■ EXERCISE AIM
Pull out the records from the line with "This screenshot has width=1013, height=780." up to and including the line with "The width and height of the screenshot is (1024, 1024).", copying each line word for word.

--- START OF DATASET EXCERPTS ---

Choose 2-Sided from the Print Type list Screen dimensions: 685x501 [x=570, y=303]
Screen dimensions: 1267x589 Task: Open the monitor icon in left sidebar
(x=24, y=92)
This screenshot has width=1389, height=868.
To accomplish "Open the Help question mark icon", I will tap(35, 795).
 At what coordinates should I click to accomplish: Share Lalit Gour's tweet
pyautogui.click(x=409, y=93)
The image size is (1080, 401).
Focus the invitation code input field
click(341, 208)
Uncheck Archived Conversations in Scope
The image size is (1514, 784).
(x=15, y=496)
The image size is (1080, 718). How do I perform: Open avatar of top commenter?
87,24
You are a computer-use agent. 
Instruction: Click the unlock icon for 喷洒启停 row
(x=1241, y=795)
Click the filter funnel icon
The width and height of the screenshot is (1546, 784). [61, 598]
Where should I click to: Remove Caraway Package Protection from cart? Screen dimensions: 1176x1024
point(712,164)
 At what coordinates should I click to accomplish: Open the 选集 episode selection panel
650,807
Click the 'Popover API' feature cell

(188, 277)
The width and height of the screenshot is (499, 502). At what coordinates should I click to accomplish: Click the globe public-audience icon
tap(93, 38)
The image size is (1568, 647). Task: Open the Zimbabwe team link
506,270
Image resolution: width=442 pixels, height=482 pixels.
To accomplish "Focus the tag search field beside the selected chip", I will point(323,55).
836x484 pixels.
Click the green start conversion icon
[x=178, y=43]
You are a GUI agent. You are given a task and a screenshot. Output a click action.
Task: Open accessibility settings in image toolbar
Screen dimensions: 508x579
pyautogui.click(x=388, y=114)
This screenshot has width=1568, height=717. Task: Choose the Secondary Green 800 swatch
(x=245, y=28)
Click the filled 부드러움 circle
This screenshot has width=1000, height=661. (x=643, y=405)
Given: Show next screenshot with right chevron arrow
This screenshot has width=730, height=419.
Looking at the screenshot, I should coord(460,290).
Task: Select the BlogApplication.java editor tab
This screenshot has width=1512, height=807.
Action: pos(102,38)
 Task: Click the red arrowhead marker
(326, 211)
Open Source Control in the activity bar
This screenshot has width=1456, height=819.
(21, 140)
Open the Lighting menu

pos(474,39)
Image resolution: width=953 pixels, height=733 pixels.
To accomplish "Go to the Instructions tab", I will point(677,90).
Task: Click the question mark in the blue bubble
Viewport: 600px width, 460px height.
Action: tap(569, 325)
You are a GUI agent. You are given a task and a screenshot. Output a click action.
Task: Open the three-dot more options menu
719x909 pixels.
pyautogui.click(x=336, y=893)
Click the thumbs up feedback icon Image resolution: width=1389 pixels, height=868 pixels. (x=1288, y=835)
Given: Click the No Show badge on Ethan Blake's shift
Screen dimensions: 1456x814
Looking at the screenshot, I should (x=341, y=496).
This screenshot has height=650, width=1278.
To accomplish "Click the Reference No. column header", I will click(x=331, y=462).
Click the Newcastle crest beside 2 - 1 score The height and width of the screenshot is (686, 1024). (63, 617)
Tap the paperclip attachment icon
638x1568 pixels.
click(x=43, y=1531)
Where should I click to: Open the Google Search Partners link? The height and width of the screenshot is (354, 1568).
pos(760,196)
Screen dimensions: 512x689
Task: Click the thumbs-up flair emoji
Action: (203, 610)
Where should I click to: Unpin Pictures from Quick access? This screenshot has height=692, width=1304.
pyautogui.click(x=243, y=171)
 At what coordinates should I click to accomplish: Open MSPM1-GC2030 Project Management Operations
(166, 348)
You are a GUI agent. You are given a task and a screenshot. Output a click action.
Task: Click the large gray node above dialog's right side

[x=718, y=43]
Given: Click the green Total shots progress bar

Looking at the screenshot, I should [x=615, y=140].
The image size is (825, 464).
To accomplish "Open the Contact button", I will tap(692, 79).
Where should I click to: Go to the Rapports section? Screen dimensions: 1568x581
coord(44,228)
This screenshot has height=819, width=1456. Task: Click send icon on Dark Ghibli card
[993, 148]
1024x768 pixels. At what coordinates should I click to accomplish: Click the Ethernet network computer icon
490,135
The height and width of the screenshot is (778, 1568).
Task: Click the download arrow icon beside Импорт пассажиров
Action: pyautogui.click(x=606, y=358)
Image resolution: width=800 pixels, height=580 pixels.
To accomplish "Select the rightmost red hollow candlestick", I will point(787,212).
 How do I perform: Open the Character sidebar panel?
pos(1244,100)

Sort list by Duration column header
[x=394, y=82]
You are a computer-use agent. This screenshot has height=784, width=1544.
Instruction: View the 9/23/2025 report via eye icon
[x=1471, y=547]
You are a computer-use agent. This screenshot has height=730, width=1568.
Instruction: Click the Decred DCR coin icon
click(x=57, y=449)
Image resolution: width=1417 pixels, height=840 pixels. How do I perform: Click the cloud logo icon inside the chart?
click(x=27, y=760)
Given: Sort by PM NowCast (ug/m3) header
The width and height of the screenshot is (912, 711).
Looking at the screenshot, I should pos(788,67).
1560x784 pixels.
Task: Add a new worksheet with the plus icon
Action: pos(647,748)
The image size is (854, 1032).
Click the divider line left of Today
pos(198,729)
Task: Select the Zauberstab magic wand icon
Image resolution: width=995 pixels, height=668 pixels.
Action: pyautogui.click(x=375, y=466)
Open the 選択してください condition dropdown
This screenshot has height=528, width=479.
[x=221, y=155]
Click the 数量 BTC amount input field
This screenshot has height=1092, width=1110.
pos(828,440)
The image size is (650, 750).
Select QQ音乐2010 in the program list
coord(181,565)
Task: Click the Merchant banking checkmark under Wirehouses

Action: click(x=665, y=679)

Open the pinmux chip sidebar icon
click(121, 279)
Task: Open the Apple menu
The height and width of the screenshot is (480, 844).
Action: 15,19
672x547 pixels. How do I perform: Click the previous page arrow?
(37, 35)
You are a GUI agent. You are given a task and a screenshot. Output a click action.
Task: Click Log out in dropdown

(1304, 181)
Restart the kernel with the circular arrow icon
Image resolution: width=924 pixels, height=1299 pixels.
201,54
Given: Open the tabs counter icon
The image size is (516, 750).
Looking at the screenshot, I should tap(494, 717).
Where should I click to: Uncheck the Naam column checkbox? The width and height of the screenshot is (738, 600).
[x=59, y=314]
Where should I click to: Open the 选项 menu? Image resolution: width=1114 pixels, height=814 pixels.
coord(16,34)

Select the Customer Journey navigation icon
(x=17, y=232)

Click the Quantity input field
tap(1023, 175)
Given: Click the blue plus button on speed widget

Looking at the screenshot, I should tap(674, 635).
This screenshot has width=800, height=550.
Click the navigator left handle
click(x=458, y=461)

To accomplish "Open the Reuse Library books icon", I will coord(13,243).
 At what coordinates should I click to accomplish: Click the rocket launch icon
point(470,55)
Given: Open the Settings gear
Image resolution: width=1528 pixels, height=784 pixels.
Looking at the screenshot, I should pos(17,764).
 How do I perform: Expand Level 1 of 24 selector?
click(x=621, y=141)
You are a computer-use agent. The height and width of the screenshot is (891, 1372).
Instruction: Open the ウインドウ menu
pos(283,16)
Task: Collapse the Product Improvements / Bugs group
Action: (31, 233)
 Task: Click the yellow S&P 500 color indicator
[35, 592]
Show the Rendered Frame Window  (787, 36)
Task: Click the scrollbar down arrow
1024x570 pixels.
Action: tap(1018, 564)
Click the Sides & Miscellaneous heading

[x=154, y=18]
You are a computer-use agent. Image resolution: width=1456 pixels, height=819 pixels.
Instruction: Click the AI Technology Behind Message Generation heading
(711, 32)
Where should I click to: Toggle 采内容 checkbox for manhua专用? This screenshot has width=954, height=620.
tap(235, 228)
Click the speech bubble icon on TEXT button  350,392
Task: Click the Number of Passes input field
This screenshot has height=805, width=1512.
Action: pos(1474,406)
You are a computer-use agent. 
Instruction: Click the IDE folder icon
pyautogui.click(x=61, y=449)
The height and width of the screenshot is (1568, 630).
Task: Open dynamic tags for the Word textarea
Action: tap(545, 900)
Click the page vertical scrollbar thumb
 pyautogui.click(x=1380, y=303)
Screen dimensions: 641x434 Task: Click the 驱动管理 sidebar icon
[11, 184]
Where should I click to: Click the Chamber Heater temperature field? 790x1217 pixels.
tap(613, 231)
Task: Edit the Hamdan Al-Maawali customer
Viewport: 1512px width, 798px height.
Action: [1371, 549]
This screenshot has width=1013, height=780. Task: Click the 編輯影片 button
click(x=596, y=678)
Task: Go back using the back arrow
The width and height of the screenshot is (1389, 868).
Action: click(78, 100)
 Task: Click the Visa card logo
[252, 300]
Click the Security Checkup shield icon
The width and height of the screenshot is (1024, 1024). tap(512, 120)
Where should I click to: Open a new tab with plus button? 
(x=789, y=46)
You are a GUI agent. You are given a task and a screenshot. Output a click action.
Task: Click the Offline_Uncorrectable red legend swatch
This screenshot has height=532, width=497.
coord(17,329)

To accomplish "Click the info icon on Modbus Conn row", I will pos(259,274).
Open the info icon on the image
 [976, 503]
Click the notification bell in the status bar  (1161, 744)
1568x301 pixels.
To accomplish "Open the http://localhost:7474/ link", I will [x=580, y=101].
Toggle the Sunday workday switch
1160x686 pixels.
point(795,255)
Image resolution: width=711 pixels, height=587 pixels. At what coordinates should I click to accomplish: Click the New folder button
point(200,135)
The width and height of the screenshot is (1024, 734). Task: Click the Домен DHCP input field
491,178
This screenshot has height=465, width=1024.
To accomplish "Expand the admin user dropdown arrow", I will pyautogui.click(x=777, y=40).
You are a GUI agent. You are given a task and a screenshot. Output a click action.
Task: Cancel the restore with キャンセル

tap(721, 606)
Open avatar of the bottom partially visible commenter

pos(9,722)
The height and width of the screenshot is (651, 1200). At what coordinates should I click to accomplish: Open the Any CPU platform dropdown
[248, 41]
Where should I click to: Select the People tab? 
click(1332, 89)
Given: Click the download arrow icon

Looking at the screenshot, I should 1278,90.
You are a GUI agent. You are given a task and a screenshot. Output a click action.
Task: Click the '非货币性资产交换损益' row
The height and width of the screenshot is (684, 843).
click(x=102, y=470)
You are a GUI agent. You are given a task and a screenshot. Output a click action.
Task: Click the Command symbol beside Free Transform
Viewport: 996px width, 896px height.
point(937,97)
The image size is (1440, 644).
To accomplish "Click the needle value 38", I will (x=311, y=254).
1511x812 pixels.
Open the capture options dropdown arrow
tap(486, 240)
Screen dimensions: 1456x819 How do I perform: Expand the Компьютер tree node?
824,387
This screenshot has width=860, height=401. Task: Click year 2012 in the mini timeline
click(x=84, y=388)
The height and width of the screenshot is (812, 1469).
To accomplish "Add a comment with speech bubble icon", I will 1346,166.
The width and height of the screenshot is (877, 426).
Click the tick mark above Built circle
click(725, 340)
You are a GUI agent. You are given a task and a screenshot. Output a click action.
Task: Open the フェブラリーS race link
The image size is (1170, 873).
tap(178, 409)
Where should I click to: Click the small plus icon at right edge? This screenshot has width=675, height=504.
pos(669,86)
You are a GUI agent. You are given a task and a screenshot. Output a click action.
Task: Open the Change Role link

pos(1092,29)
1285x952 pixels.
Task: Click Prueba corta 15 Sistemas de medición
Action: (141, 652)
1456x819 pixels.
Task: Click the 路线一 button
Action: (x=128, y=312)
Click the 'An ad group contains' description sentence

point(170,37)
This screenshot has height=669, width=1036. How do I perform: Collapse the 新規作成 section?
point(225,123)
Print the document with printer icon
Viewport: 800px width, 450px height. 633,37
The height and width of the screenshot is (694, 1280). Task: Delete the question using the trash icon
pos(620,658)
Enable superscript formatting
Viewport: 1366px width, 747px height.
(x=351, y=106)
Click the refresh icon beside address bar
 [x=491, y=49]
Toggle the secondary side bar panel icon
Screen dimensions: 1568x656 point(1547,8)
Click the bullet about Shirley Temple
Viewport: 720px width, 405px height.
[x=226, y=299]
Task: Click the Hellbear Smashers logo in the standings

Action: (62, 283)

--- END OF DATASET EXCERPTS ---

■ WORKED ANSWER
This screenshot has width=1013, height=780. Task: Click the 編輯影片 button
click(x=596, y=678)
Task: Go back using the back arrow
The width and height of the screenshot is (1389, 868).
Action: click(78, 100)
 Task: Click the Visa card logo
[252, 300]
Click the Security Checkup shield icon
The width and height of the screenshot is (1024, 1024). tap(512, 120)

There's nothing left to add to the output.